**Written problem:**
Please reproduce the part of the listing that opens with the line containing "You are a computer-use agent. This" and closes with the line containing "(1004, 109)", with "accomplish" replaced by "achieve" and nothing else altered. Return only those lines.

**Given data:**

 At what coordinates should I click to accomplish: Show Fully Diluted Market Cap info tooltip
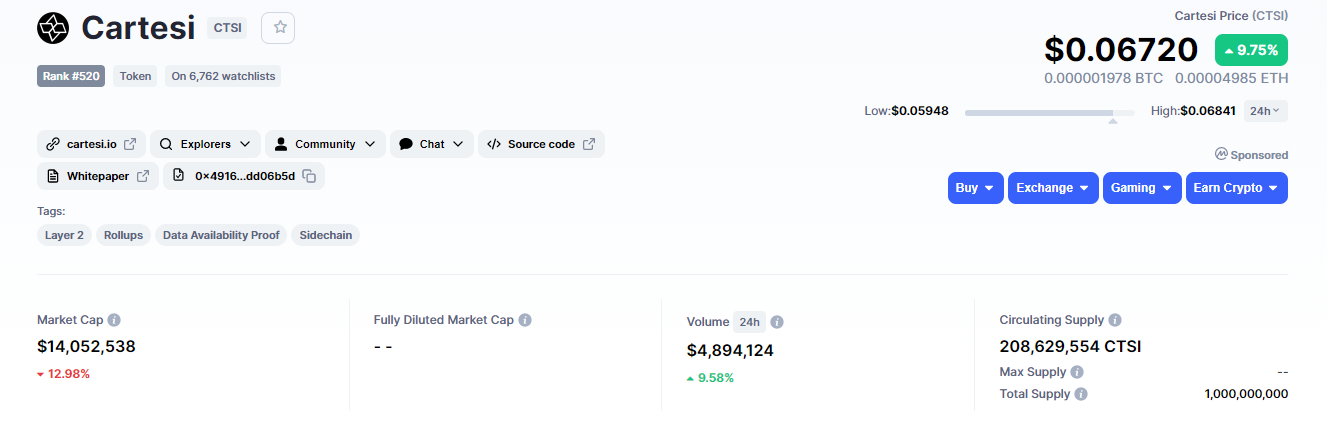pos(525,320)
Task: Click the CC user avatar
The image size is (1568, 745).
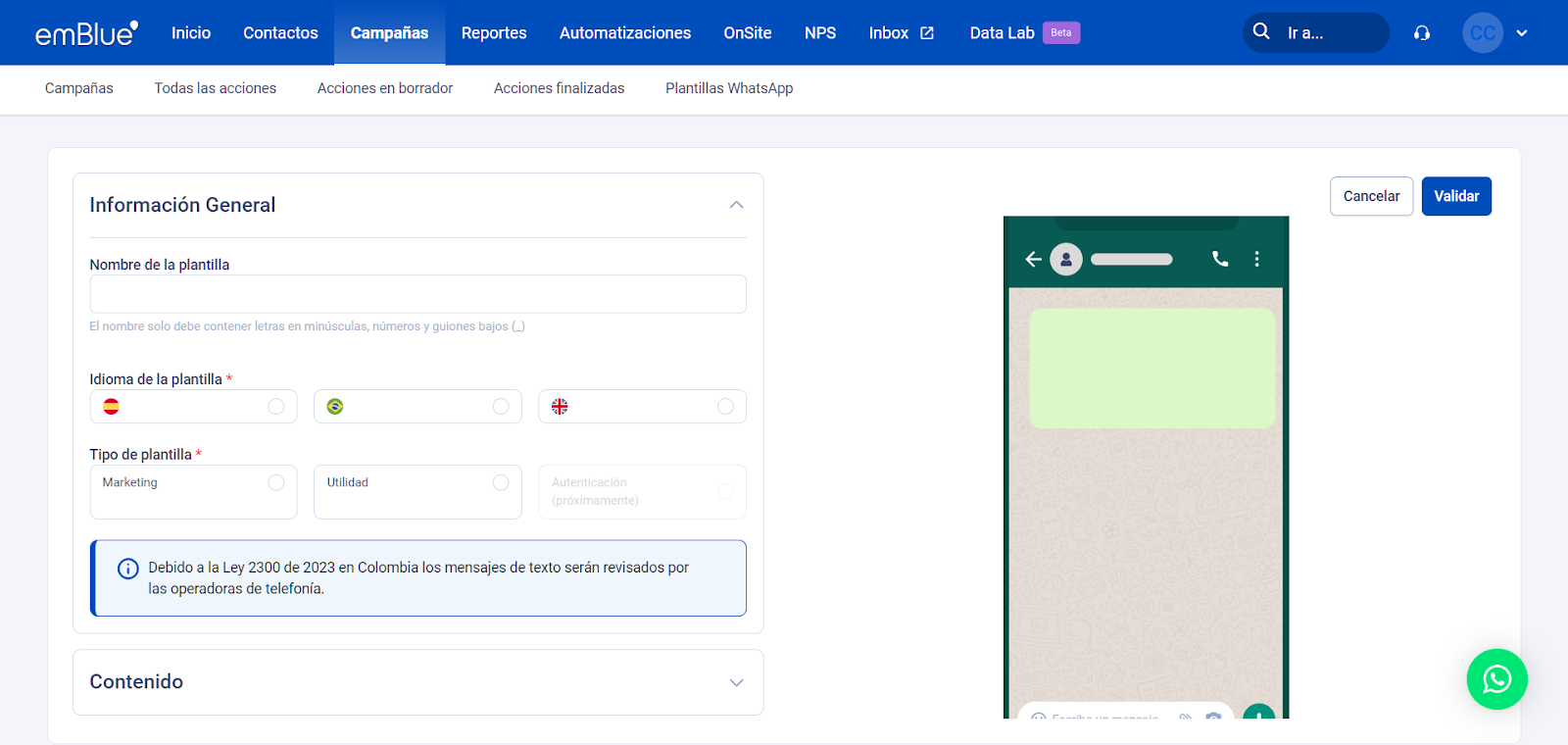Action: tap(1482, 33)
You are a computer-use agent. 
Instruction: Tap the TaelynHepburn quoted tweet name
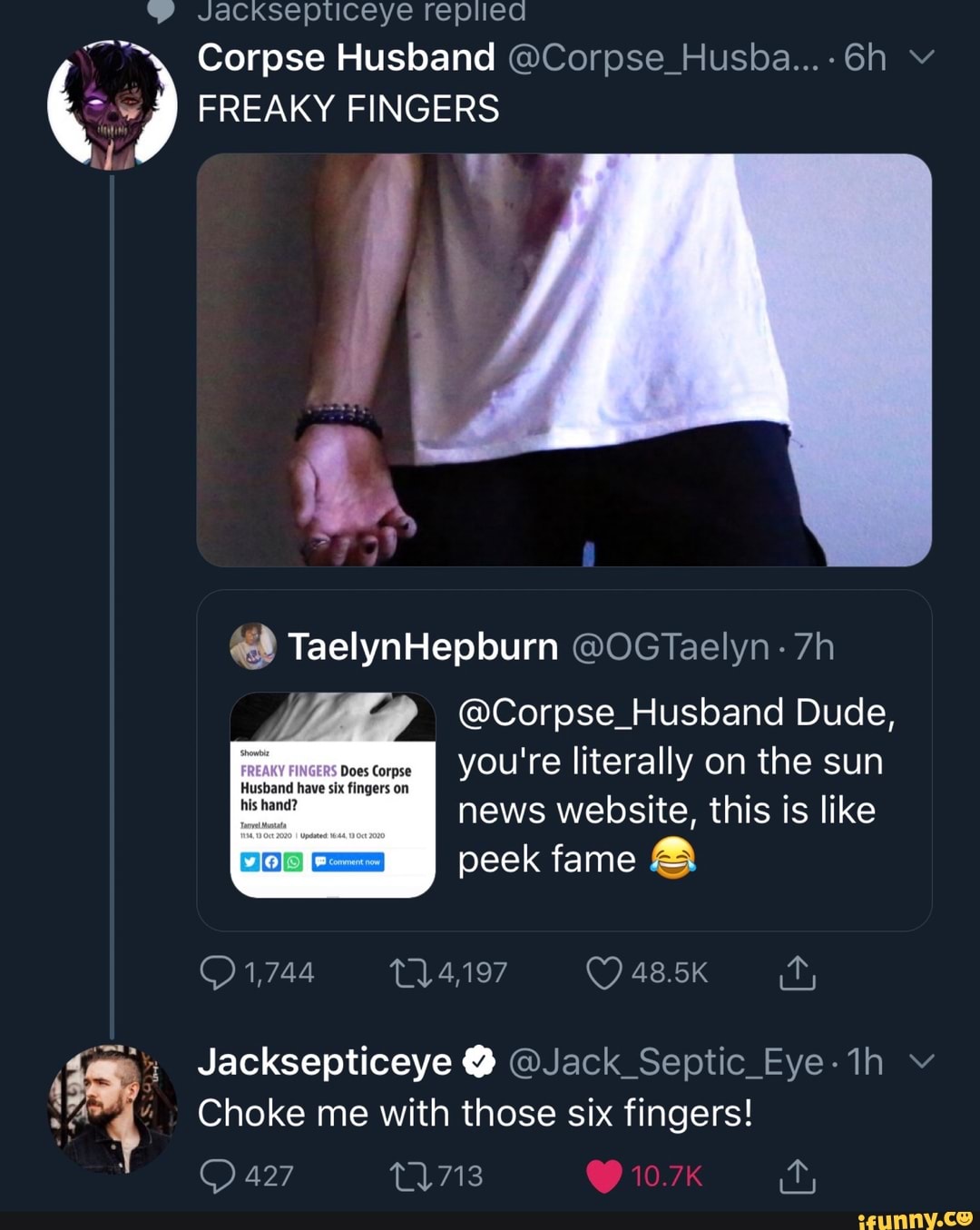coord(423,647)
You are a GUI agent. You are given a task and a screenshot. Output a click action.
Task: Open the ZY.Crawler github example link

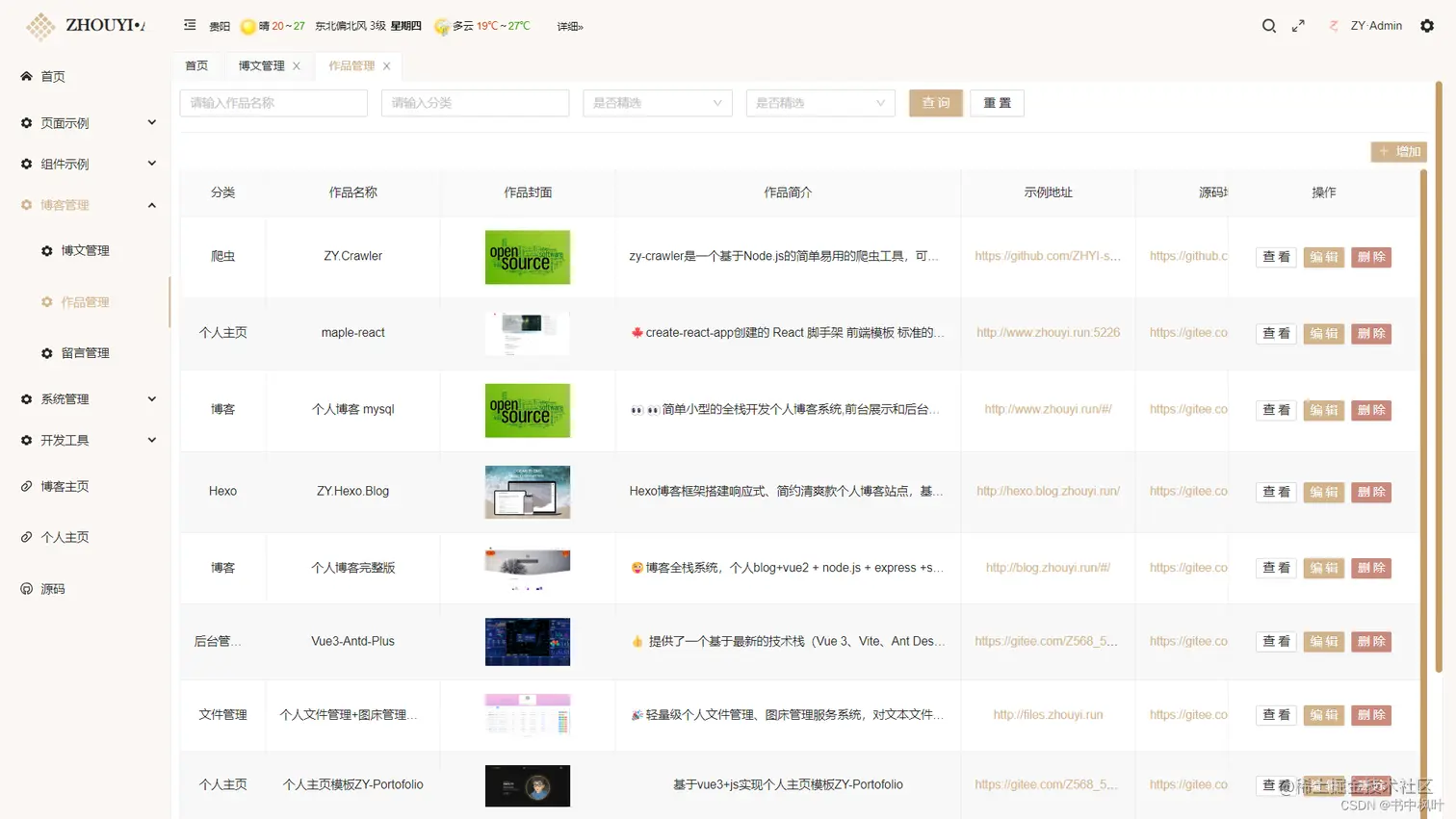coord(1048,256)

---

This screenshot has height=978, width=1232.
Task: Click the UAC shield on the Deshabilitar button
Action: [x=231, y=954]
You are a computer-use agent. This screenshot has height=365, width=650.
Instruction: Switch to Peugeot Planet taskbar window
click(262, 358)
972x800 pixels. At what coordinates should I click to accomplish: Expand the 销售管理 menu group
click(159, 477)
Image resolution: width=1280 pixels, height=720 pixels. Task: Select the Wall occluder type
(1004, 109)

**Reply:**
You are a computer-use agent. This screenshot has height=365, width=650.
Instruction: Switch to Peugeot Planet taskbar window
click(262, 358)
972x800 pixels. At what coordinates should I click to achieve: Expand the 销售管理 menu group
click(159, 477)
Image resolution: width=1280 pixels, height=720 pixels. Task: Select the Wall occluder type
(1004, 109)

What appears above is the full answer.